● What you need to do
Output all the data exactly as it appears below.

● The input
=====

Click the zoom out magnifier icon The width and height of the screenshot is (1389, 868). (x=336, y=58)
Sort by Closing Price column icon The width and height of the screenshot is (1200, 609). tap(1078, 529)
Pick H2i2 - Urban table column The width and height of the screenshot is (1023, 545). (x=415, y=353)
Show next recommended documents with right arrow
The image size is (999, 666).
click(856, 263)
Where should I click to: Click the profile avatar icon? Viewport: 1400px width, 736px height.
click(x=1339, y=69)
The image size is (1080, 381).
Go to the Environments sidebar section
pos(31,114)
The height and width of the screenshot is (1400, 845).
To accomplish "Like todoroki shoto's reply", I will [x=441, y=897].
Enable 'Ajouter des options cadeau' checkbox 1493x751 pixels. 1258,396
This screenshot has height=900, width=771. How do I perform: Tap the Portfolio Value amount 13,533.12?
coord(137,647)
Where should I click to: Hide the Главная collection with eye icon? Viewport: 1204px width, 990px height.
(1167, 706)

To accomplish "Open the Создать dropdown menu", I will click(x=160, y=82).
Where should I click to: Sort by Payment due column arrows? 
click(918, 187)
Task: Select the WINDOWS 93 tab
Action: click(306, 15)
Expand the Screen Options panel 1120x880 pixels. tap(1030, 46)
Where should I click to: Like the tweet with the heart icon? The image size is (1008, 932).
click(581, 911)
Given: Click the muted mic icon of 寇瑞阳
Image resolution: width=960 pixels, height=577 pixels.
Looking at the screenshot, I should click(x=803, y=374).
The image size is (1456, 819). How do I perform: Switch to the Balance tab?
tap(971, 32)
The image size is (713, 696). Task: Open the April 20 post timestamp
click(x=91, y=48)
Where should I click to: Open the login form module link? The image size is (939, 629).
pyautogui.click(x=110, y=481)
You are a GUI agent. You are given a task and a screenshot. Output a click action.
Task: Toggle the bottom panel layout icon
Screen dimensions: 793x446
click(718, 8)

=====

● Answer to this exercise
Click the zoom out magnifier icon The width and height of the screenshot is (1389, 868). (x=336, y=58)
Sort by Closing Price column icon The width and height of the screenshot is (1200, 609). tap(1078, 529)
Pick H2i2 - Urban table column The width and height of the screenshot is (1023, 545). (x=415, y=353)
Show next recommended documents with right arrow
The image size is (999, 666).
click(856, 263)
Where should I click to: Click the profile avatar icon? Viewport: 1400px width, 736px height.
click(x=1339, y=69)
The image size is (1080, 381).
Go to the Environments sidebar section
pos(31,114)
The height and width of the screenshot is (1400, 845).
To accomplish "Like todoroki shoto's reply", I will [x=441, y=897].
Enable 'Ajouter des options cadeau' checkbox 1493x751 pixels. 1258,396
This screenshot has height=900, width=771. How do I perform: Tap the Portfolio Value amount 13,533.12?
coord(137,647)
Where should I click to: Hide the Главная collection with eye icon? Viewport: 1204px width, 990px height.
(1167, 706)

To accomplish "Open the Создать dropdown menu", I will click(x=160, y=82).
Where should I click to: Sort by Payment due column arrows? 
click(918, 187)
Task: Select the WINDOWS 93 tab
Action: click(306, 15)
Expand the Screen Options panel 1120x880 pixels. tap(1030, 46)
Where should I click to: Like the tweet with the heart icon? The image size is (1008, 932).
click(581, 911)
Given: Click the muted mic icon of 寇瑞阳
Image resolution: width=960 pixels, height=577 pixels.
Looking at the screenshot, I should click(x=803, y=374).
The image size is (1456, 819). How do I perform: Switch to the Balance tab?
tap(971, 32)
The image size is (713, 696). Task: Open the April 20 post timestamp
click(x=91, y=48)
Where should I click to: Open the login form module link? The image size is (939, 629).
pyautogui.click(x=110, y=481)
You are a GUI agent. You are given a task and a screenshot. Output a click action.
Task: Toggle the bottom panel layout icon
Screen dimensions: 793x446
click(718, 8)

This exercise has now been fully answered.